Work task |
Each line from the material with the word "computer" in it must be copied.

Material for this exercise |
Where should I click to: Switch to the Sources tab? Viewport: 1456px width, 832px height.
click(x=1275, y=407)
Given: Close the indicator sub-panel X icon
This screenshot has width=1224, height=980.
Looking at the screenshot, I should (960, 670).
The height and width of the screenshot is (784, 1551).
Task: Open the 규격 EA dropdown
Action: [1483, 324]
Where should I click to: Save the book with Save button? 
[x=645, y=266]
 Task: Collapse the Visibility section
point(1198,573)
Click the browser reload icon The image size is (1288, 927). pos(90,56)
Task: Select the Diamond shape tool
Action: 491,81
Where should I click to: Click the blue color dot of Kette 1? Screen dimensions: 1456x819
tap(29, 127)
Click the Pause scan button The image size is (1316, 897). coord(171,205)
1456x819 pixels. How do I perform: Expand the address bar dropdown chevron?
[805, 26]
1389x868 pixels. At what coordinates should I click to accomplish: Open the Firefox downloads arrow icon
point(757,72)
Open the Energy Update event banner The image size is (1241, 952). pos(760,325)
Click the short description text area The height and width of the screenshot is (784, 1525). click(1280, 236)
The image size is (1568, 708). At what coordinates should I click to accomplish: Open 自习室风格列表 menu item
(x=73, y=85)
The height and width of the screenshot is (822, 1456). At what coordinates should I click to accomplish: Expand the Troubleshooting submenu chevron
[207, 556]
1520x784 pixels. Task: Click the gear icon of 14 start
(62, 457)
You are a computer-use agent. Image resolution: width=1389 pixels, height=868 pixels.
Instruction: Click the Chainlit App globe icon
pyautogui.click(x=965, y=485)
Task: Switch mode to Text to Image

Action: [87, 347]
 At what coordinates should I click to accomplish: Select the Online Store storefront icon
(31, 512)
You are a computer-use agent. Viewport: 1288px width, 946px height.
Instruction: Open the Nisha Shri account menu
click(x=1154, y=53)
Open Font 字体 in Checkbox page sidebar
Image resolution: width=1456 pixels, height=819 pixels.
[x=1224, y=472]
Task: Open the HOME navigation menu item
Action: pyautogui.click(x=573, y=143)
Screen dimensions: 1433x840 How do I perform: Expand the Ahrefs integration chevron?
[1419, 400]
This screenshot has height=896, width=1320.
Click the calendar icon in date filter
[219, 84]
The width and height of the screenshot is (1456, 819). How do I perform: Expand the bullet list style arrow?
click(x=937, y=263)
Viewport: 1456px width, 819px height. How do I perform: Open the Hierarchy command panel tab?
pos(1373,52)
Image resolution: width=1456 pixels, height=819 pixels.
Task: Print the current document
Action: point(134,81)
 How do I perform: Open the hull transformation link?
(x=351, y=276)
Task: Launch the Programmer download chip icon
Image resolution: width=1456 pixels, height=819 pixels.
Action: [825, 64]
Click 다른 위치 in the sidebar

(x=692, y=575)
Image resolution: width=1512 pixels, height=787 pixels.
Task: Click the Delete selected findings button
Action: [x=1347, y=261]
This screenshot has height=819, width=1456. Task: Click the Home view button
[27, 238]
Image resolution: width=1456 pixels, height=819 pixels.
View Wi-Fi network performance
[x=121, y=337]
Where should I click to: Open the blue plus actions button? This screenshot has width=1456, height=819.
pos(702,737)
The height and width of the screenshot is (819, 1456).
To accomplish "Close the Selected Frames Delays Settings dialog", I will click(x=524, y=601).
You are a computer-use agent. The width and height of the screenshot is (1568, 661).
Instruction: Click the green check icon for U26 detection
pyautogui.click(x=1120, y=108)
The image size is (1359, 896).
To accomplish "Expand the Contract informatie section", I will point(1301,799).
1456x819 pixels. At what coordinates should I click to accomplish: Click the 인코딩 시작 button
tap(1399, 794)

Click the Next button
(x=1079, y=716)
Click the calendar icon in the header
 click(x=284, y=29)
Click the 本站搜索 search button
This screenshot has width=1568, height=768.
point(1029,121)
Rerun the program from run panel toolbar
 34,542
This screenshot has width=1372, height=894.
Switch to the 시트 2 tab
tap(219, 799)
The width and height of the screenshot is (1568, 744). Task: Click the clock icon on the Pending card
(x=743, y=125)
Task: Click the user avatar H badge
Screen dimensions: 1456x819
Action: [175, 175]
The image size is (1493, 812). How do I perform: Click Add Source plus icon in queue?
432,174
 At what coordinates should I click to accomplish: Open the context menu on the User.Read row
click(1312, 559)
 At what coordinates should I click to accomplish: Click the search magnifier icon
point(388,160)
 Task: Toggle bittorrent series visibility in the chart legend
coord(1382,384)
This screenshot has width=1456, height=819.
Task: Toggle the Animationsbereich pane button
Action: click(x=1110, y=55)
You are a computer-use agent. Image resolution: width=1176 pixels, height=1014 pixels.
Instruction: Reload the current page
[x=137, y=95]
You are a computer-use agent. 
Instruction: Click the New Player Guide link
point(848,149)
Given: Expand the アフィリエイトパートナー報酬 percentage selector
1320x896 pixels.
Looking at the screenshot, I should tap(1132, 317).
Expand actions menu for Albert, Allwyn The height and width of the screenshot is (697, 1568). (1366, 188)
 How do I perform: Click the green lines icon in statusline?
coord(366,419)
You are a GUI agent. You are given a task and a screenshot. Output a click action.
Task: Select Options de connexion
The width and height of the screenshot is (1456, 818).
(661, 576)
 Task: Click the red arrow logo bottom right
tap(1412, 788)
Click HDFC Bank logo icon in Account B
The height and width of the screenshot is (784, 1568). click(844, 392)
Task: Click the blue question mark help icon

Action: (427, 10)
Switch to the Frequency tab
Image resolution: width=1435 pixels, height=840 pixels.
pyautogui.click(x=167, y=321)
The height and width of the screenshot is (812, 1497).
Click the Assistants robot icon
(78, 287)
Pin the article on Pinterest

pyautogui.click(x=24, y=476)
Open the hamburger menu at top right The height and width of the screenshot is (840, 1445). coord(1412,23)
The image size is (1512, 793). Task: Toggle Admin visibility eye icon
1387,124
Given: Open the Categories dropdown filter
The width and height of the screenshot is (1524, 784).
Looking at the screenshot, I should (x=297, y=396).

Task result |
You are a computer-use agent. Image resolution: width=1389 pixels, height=868 pixels.
You are a computer-use agent. Viewport: 1288px width, 946px height.
You are a computer-use agent. The width and height of the screenshot is (1568, 661).
You are a computer-use agent. Image resolution: width=1176 pixels, height=1014 pixels.
You are a computer-use agent. 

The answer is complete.